Livability is a key focus of integrating transportation and land use planning throughout the United States, and the world. Livability is a concept that has been guiding U.S. Department of Transportation (USDOT) policy since 2009, focusing on six principles including: providing transportation choices, expanding housing location, improving economic competitiveness, improving existing communities, aligning federal policy, and enhancing unique characteristics of communities (USDOT, n.d.). In Oregon, the state’s long-range transportation plan (Oregon Transportation Plan) identifies “enhancing livability” as a key outcome. Efficiency and livability are cornerstones of Oregon’s Statewide Planning Program, which relies on urban growth boundaries to increase land use efficiency while conserving farm and forestland. The Department of Land Conservation and Development (DLCD), the state agency responsible for overseeing the statewide planning program, uses livability as a guiding principle. Livability is a core element of Statewide Planning Goal 14 (Urbanization) “…to ensure efficient use of land, and to provide for livable communities.” But, as researchers astutely summarized in a 1991 report, “livability is difficult to define, and once defined, to measure” (ECONorthwest, 1991).
While many government agencies at the federal and state level promote livability, little has been done to track and measure it. Oregon has established a policy framework in which land use and transportation decisions are integrated and sets goals for increasing land use efficiency and livability. Government and academic research, however, has not tackled citizen perceptions of how these planning efforts contribute to livability. We seek to fill this research need by exploring the question, “How do citizens understand the connection between transportation and land use planning, and its association with livability?”

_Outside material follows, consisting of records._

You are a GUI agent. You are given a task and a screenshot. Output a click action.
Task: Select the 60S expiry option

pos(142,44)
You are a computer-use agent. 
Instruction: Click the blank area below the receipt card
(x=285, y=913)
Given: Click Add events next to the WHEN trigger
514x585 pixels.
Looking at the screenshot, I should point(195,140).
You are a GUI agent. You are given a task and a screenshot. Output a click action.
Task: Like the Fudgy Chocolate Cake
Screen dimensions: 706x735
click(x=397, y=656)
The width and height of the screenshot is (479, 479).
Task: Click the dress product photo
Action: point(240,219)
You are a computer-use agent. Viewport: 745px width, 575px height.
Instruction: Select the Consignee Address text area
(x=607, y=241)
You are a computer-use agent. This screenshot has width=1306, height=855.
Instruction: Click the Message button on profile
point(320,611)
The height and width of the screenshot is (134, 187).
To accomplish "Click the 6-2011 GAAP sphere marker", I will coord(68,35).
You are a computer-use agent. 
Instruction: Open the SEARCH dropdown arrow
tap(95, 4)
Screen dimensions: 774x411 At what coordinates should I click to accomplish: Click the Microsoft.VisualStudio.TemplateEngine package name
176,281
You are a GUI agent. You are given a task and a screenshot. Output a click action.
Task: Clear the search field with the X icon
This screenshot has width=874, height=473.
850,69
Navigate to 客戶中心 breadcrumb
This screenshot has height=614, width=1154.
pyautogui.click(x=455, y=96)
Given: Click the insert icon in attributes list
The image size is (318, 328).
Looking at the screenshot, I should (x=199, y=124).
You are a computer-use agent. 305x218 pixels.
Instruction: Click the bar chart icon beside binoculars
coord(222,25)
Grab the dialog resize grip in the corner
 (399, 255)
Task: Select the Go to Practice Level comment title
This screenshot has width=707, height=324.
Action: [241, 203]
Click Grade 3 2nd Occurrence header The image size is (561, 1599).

The goal of this applied research project is to gain an understanding of how Oregonians in neighborhoods (as defined by ODOT Place Types) within MPOs outside of the Portland metropolitan region perceive livability at the individual, neighborhood and city scale. This study will add to the body of literature on citizen perceptions of livability by focusing on smaller communities outside of Portland – areas that have mostly been overlooked in previous studies. By conducting a targeted survey within selected MPOs across the state, we will gain an understanding of citizen perceptions of livability as it relates to transportation and land use planning. A recently constructed, statewide parcel database and spatial data on transportation investments will be overlaid with survey responses comparing citizen perceptions to existing neighborhoods. This information will provide valuable insight into how cities and state agencies justify investments in transportation infrastructure, which have longterm benefits of creating livable communities.